● **OBJETIVO DEL EJERCICIO**: Transcriba sin ningún cambio el fragmento de la reseña de El mar indemostrable que comienza en las palabras "Arte de marear" y se detiene tras las palabras "de construir historias.".

● **TEXTO FACILITADO**:
####################

Arte de marear
Ilya U. Topper
Ce Santiago
El mar indemostrable
Género: Novela
Editorial: La Navaja Suiza
Páginas: 132
ISBN: 978-84-1200-895-1
Precio: 16,90 €
Año: 2020
Idioma original: castellano
¿Por qué? Es la pregunta que a uno se le va formando bajo la lengua mientras va tornando las páginas de El mar indemostrable. Tenemos aquí a un joven escritor sobrado de talento —de eso no cabe duda— y con voluntad de contar una historia, algo que es casi más importante todavía que el talento en estas épocas en las que el mercado convierte en superventas bajo la etiqueta reluciente de autoficción a quienes no tienen voluntad de construir historias.
Ce Santiago (Cádiz, 1977) la tiene, y además sabe cómo hacerlo. Creando ambientes y personajes; casi diría uno que primero crea el ambiente y que este va condensándose como una nebulosa en la que la materia estelar por obra de la gravedad acaba formando estrellas, planetas, meteoritos, las figuras que necesitamos: un marinero con actitud de viejo o, más que viejo, alcohólico y malaleche, un crío, más que crío, asustado, al fondo una mujer, casi una madre. Unos perros. Una taberna que va perfilándose entre humos a través de retazos, retales de conversación, hasta que vemos a quienes están hablando: no hace falta ninguna descripción, son las frases inconexas, las cartas sobre la mesa, las que les van dando cuerpo (—cipio pensé en ir para maquinista porque en la mar se tocan los cojones —sí, ya, y un caraj— anda que no — y turnos de seis horas ¿o no? —pero llegamos a tierra…)
Y allí va surgiendo la pregunta: si Ce Santiago sabe hacer todo eso, si es capaz de pintar un puerto de pescadores combinando la brocha realista de Gustave Courbet con la mala leche de Otto Dix — hay redes que continúan apiladas tal y como las apilaron la última vez que fueron apiladas, junto a las nasas: huelen a un podrido inolvidable; hay bidones de basura insaciables; hay un remolque abandonado y almacenes y talleres con rótulos pintados a mano hace mucho, y los cristales rotos y cubiertos de polvo en grumos y telarañas; hay gatos que huyen, traslúcidos de hambre inmerecida; la indecisión de los murciélagos; hay cubetas de plástico, unas boyas, palés deshechos y cajas de corcho también deshechas; hay coches mal aparcados, y también hay mujeres a la espera — entonces, por qué caralho Ce Santiago escribe dos páginas más adelante no en vano la matriz de la compulsión, pues el sujeto se hace menos sujeto cuanto más determinados son sus objetos, y sin objetos el sujeto se vuelve para sí ahora, presente absoluto, insoportable en tanto sujeto?

####################

● **BLOQUE DE DATOS**:
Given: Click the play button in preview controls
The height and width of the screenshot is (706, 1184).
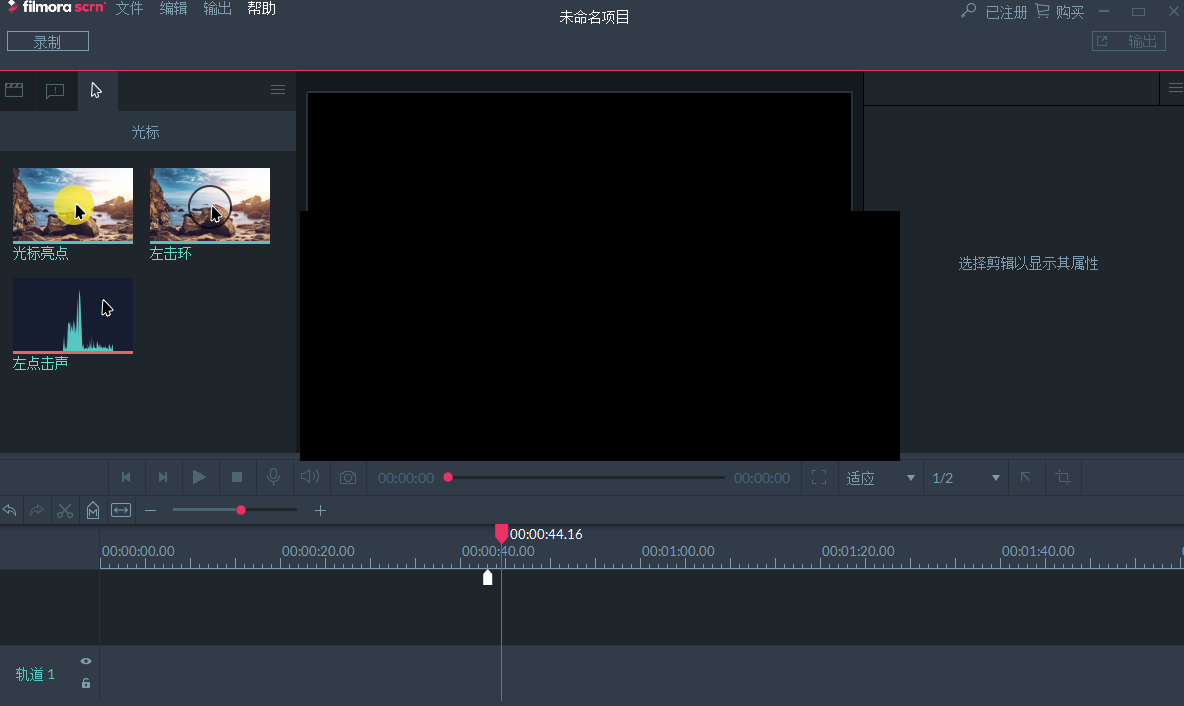Looking at the screenshot, I should (199, 478).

####################

● **RESULTADO DEL EJERCICIO**:
Arte de marear
Ilya U. Topper
Ce Santiago
El mar indemostrable
Género: Novela
Editorial: La Navaja Suiza
Páginas: 132
ISBN: 978-84-1200-895-1
Precio: 16,90 €
Año: 2020
Idioma original: castellano
¿Por qué? Es la pregunta que a uno se le va formando bajo la lengua mientras va tornando las páginas de El mar indemostrable. Tenemos aquí a un joven escritor sobrado de talento —de eso no cabe duda— y con voluntad de contar una historia, algo que es casi más importante todavía que el talento en estas épocas en las que el mercado convierte en superventas bajo la etiqueta reluciente de autoficción a quienes no tienen voluntad de construir historias.